The original deadline was Thursday.
In the March stress tests, the Fed ruled that the banks’ capital plans were inadequate. That prevented them from raising their dividends or boosting their stock buybacks.
Citibank has been cutting jobs and trimming some businesses in an effort to improve its finances.
Thirty banks underwent the tests to determine if their capital buffers were sufficient to allow them to keep lending through a financial crisis.
— Associated Press
● U.S. consumers are more confident about the economy than they have been in more than six years. The Conference Board’s confidence index rose to 85.2 this month from a revised 82.2 in May, the private research group said. The June figure is the highest since January 2008, a month after the Great Recession officially began. According to the index, confidence has been rising steadily since bottoming at 25.3 in February 2009. Its level is well above last year’s average of 72.3. But it still hasn’t returned to full health; before the recession, the index usually topped 90.
● Morgan Stanley, owner of the world’s largest brokerage, received about 90,000 applications for its summer program for analysts and associates. More than 1,000 people, or roughly 80 percent who received offers, accepted a spot and began working in the past few weeks, chief executive James Gorman, 55, said in a memo to employees. Wall Street firms have been touting the selectivity of their programs for recruiting junior talent to counter worries that they are accepting less attractive employers in the wake of the financial crisis. Morgan Stanley’s acceptance rate of less than 2 percent is lower than Harvard College’s 5.9 percent for the coming year’s freshman class.
● New York Federal Reserve Bank President William Dudley warned Puerto Rico about its growing debt load and questioned whether the island can sustain its high level of borrowing. During questions after a speech to an accounting group in San Juan, Dudley declined to speculate on whether Puerto Rico would default, but he said “the next three to six months are going to be very, very important.” Dudley also would not comment on restructuring the debt. Some observers say Puerto Rico cannot turn things around without restructuring $70 billion in outstanding debt — a move akin to filing for bankruptcy. In the spring, Puerto Rico hired Wall Street restructuring consultants.

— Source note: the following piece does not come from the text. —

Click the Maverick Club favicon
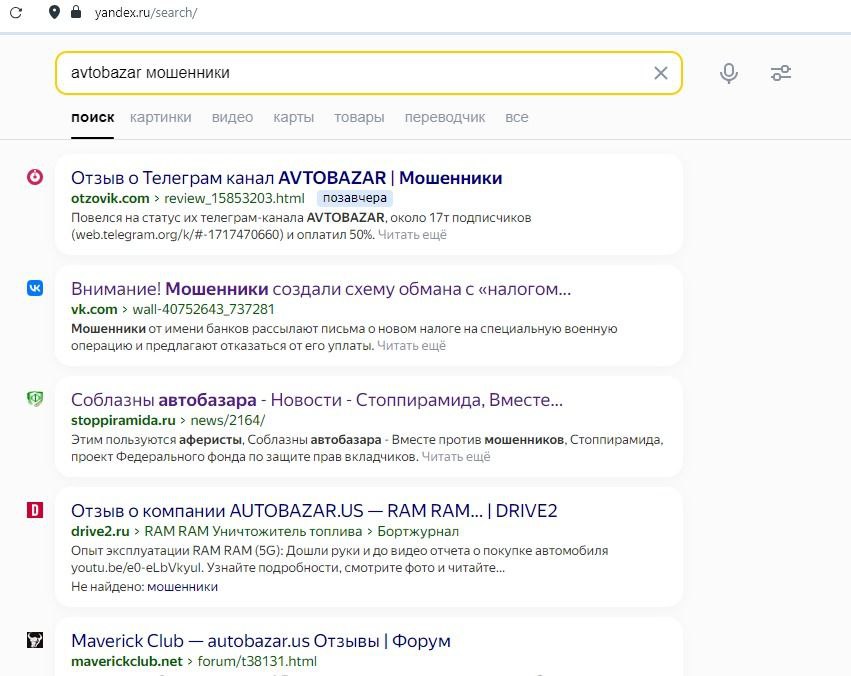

● Whole Foods will pay about $800,000 in penalties and fees after an investigation found the grocery retailer was overcharging customers in California. State and local inspectors discovered that purchased foods weighed less than the labels advertised and that the weight of salad bar containers wasn’t subtracted at the checkout counter, prosecutors said. In addition, the grocer sold prepared foods such as kebabs by the item rather than by the pound, as mandated by law.
● A former Credit Suisse managing director for investment banking, who had pleaded guilty to lying about the value of mortgage-backed bonds in 2007, avoided time in prison after cooperating with prosecutors. David Higgs, a 44-year-old British citizen, waived extradition and voluntarily crossed the Atlantic several times to aid government lawyers, U.S. District Judge Alison Nathan said in Manhattan. She sentenced Higgs to the time he had already served, which, according to his attorney, was the few hours after he turned himself in.
— From news services
● 8:30 a.m.: First-quarter gross domestic product; durable goods for May.
● Earnings: Monsanto.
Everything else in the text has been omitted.